A rush of rage and jealousy burst inside Clay. His mouth began to frame his son’s name but he couldn’t speak it aloud.
“Jesus God,” the kid whispered as he started to choke, trying to hold down his puke. “The flies. Your car.”
“Yeah, it’s getting pretty rank in there.”
The kid spotted Kath in the passenger seat, her ashen face slack but inflexible, still beautiful in its own way. Clay watched the cop turning now, looking through the back window at Edward strapped into the car seat, lips black, and his once tiny face now bloated to three times its normal size. The crushed Chihuahua was lying near his lap, almost bent in two, with its muzzle frozen into a snarl. Edward’s eyes were half-open and somehow sharply focused into a bitter glare.
“They’re…”
“I’m a New York City Homicide Detective,” Clay said. He’d never sounded more ridiculous in his entire life.

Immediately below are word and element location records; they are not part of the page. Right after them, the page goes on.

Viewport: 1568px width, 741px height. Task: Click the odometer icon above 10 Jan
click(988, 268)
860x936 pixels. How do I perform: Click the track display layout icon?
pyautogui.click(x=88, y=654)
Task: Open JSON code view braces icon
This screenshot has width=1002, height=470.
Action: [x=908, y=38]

The young cop drew his gun and pointed it with a trembling hand at Clay’s chest. Finally a reaction that Clay could understand. It instantly relaxed and comforted him. Maybe he’d brought a little of Brooklyn along with him.
“Why don’t you do your job, kid?” Clay said, holding his wet and slithery stomach, surprised at the frenzy in his own voice. He thought he’d been holding up pretty good until then, considering. “There’s a killer on the loose.”
“What? Who?”
The young cop tried to keep it together but he started to gag, lips quivering, eyes damn near popping out of his head. He covered his mouth with one palm and turned his face aside, trying to keep the gun steady, but his mother must’ve fed him a greasy breakfast with lots of bacon and juice, and it all came up in roaring waves.

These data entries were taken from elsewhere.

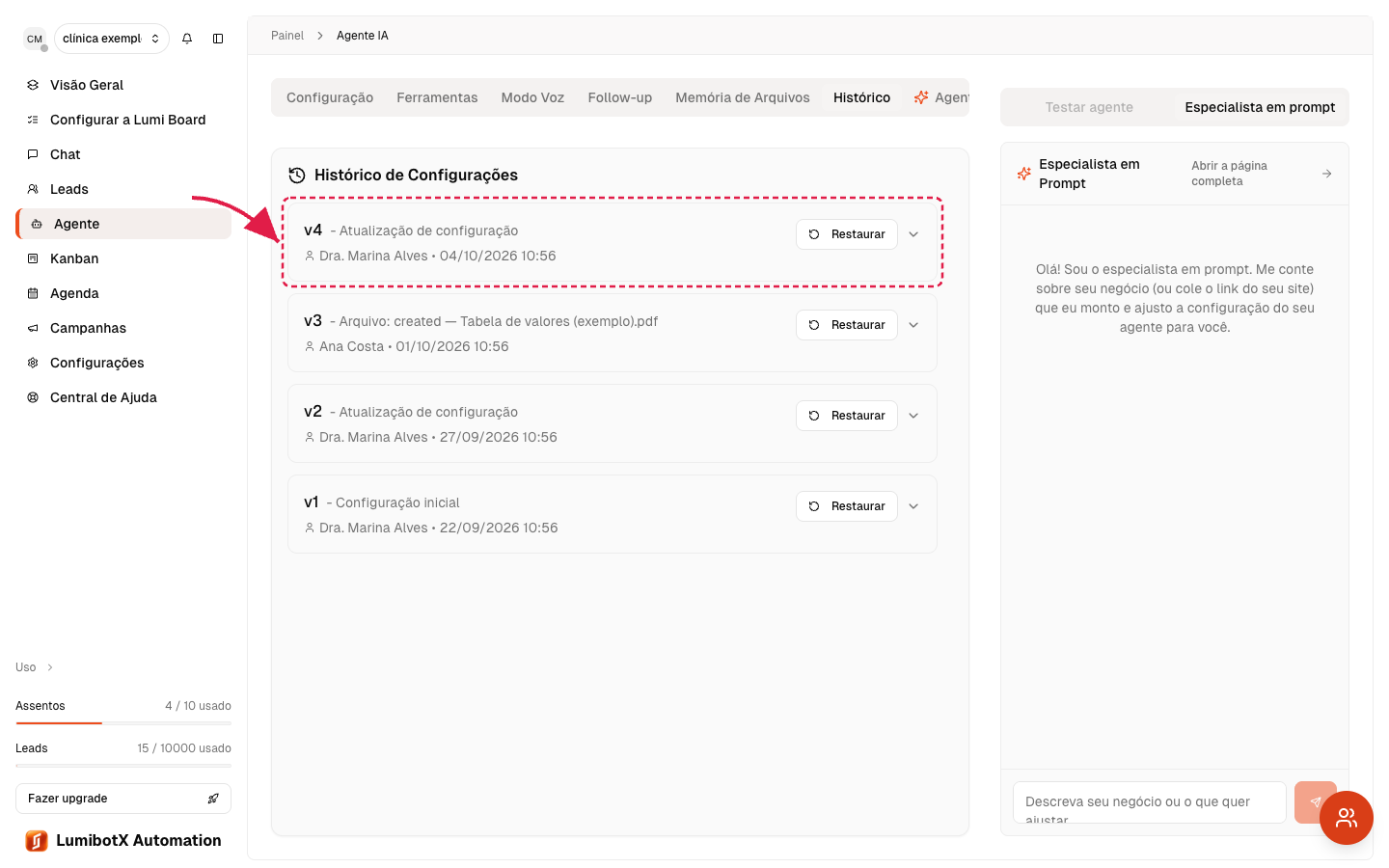1389x868 pixels.
Task: Switch to the Memória de Arquivos tab
Action: pyautogui.click(x=743, y=97)
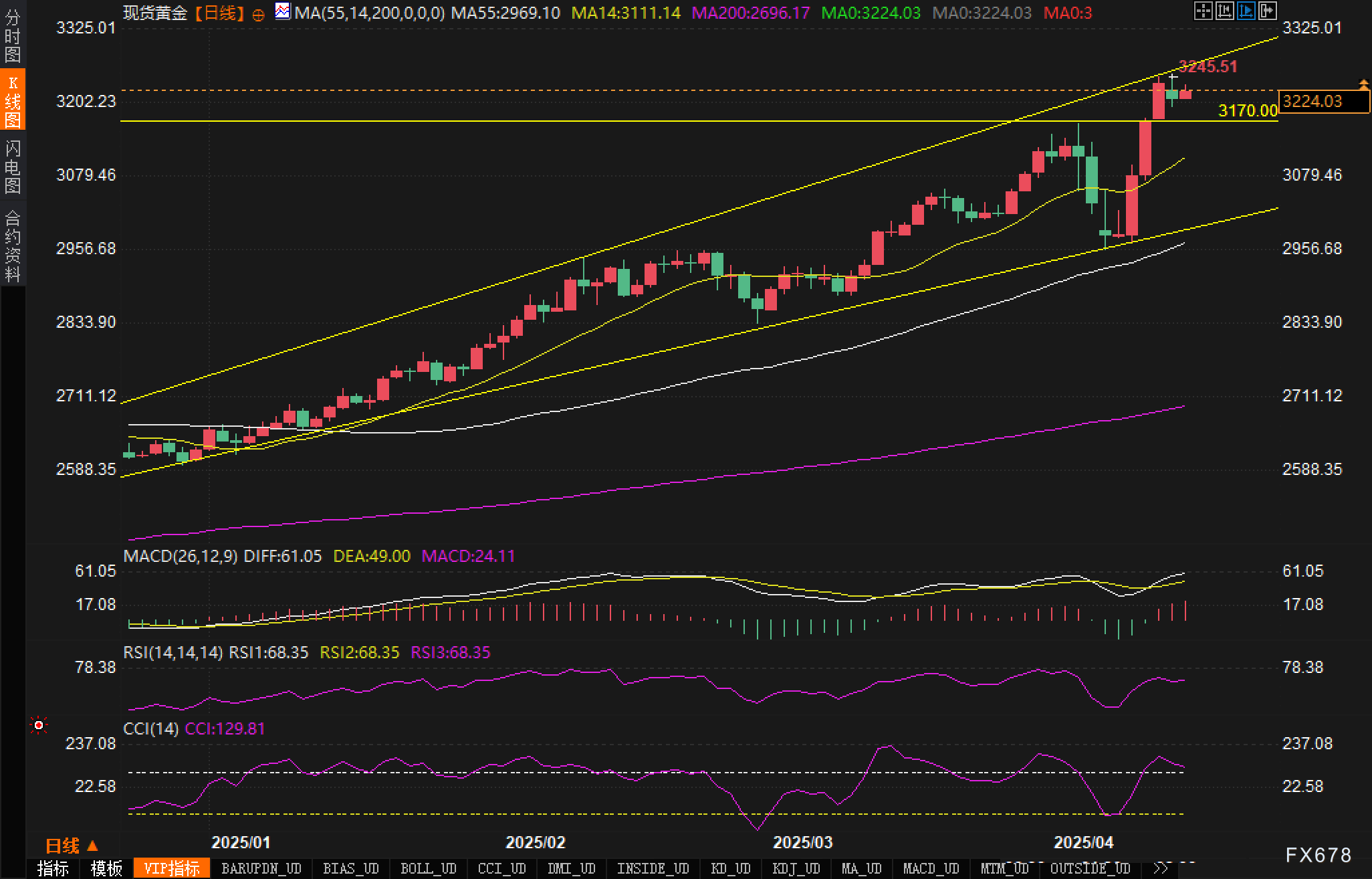Click the shift chart right icon
This screenshot has width=1372, height=879.
tap(1267, 11)
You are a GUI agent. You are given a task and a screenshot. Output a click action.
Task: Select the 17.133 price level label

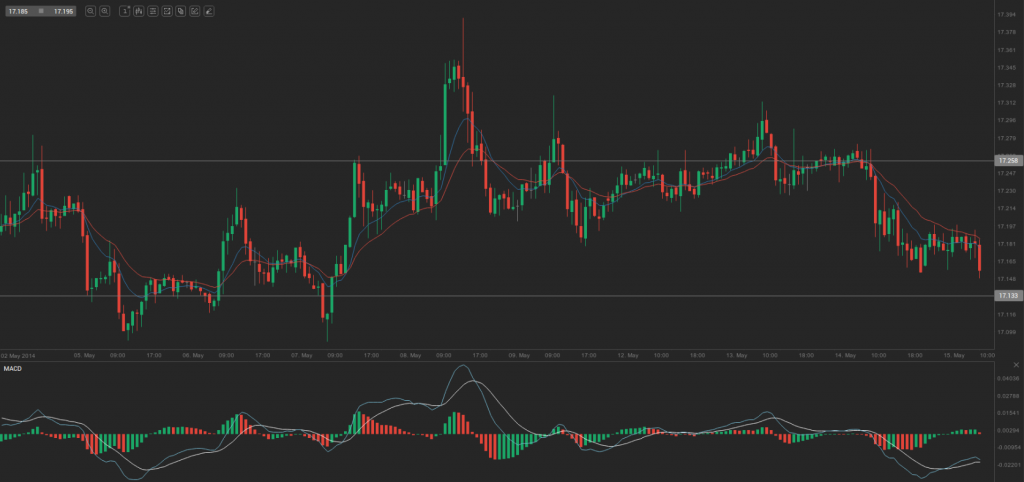(x=1006, y=296)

While the kid was barfing, Clay took three steps over, smacked him to get his attention, and took the gun away. Clay wasn’t moving too well, and he was weak as hell, but the last few days had given him a new resolve.
Hey, you did what you had to do.
“What’s your name?”
The cop wiped ropy strands off his chin and said, “Officer Yahmi.”
“What kind of name is that?”
“My father’s from Indochina. You need medical attention. You’re going to keel over any second.”
“I’ll make it long enough.”
“To do what?”
“What’s your first name?”
“Thomas.”
It stopped Clay. “Tommy?” he said. Then the laughter boiled up in him, a squealing acid that felt like it was tearing him in half, but still he couldn’t stop. “Tommy Yahmi?”
It hurt the kid’s feelings, laughing at him like that. He chewed his lower lip, trying to get tough inside, deal with everything the way he knew he should’ve been able to, but he came up short. Could bench press 350 easily but this took his breath away.